▸ Document source:
+---+

# problème envoi mail - adresse expéditeur rejetée



## orelilie (5 Septembre 2010)

Bonjour,
J'ai un souci avec l'envoi de mails. J'ai un message me disant: "l'adresse de l'expéditeur est rejetée par le serveur smtp.live.com" dès que je veux envoyer un mail.
Je précise que je n'ai pas de problème à la réception des mails.
Je ne vois pas d'où vient le problème. Je pense avoir bien configuré le compte (?) J'ai cherché
J'ai fais quelques captures d'écran, si ça peut aider.
Merci d'avance!


----------



## lepetitpiero (5 Septembre 2010)

adresse de l'expéditeur est-elle bien rédigée ?


----------



## orelilie (5 Septembre 2010)

lepetitpiero a dit:


> adresse de l'expéditeur est-elle bien rédigée ?








Oui, elle l'est!


----------



## le nul (5 Septembre 2010)

est ce que t'as un compte mac (ex me@mac.com ) ou mobileme ??


----------



## Aliboron (5 Septembre 2010)

Si on en croit ce qui est dit sur la page ad hoc de Live.com :
- il est préférable de cocher "Utiliser le port personnalisé" et d'y mettre le port 587, plutôt que de laisser libre le choix du port (qui du coup se fait probablement sur le port 25 - lequel a de bonnes chances d'être restreint par ton FAI) ;
- comme authentification, dans le doute mieux vaut mettre ton adresse de messagerie et ton mot de passe. Apparemment tu as mis "Aucun" (et c'est probablement de là que vient le message d'erreur).

Bref, dans un premier temps, je crois que je ne dirais pas que ton compte est "bien configuré".

+---+

▸ Données fournies:
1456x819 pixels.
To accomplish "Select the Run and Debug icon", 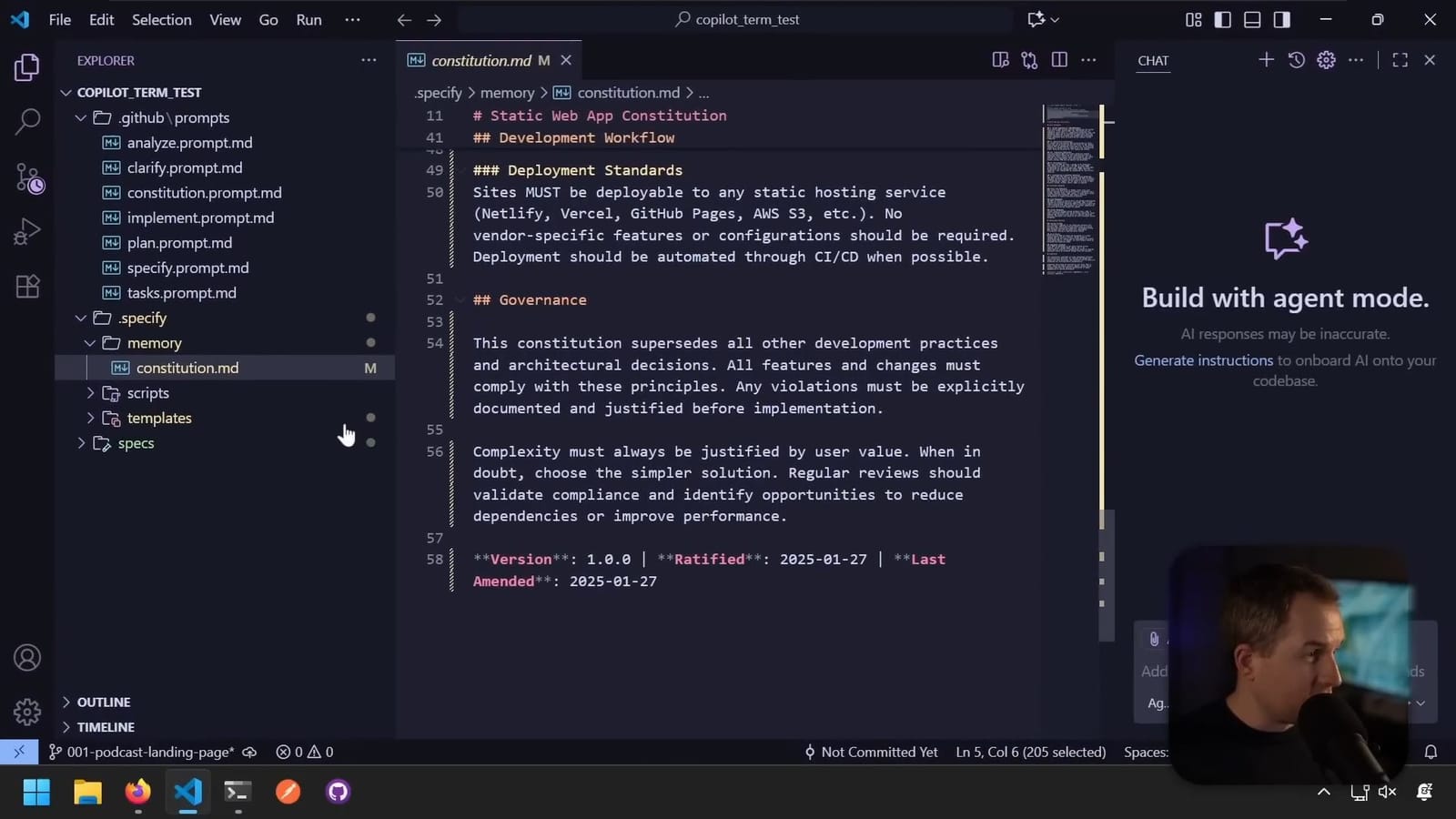I will tap(26, 231).
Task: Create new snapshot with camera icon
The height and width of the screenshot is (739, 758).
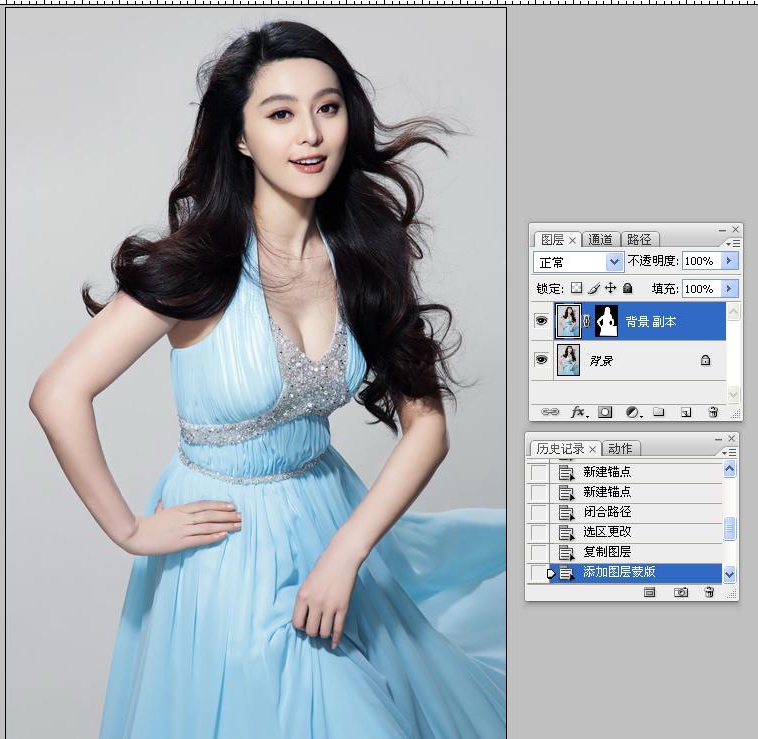Action: 681,592
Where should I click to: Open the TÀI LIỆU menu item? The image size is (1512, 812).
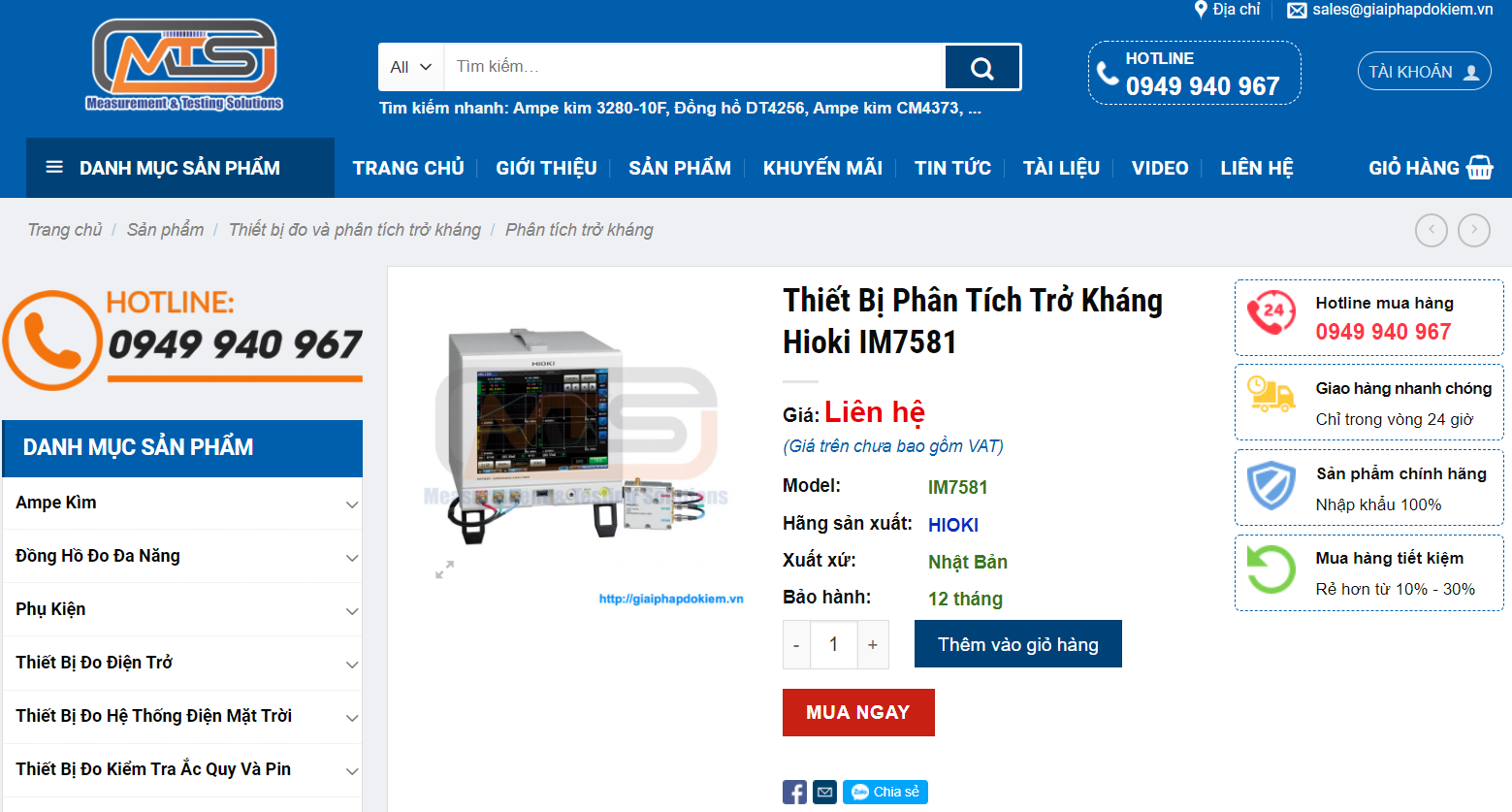pyautogui.click(x=1061, y=168)
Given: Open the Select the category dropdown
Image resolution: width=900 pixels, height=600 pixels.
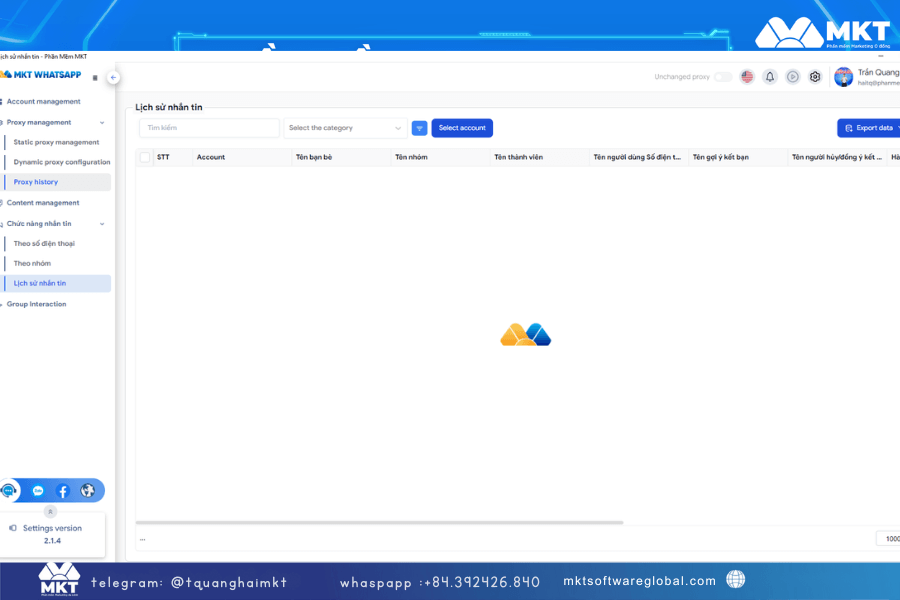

+---+

▸ Consigne 1: Réécrivez le passage du document source commençant par "# problème envoi" et allant jusqu'à "ça peut aider.", en remplaçant "mails" par "courriels".
▸ Consigne 2: Combien de lignes de la liste contiennent la chaîne "height", en respectant la casse ? Indiquez seulement ce nombre.
Le document source et la liste n'ont aucun lien entre eux.

▸ Corrigé 1:
# problème envoi mail - adresse expéditeur rejetée



## orelilie (5 Septembre 2010)

Bonjour,
J'ai un souci avec l'envoi de courriels. J'ai un message me disant: "l'adresse de l'expéditeur est rejetée par le serveur smtp.live.com" dès que je veux envoyer un mail.
Je précise que je n'ai pas de problème à la réception des courriels.
Je ne vois pas d'où vient le problème. Je pense avoir bien configuré le compte (?) J'ai cherché
J'ai fais quelques captures d'écran, si ça peut aider.

▸ Corrigé 2: 2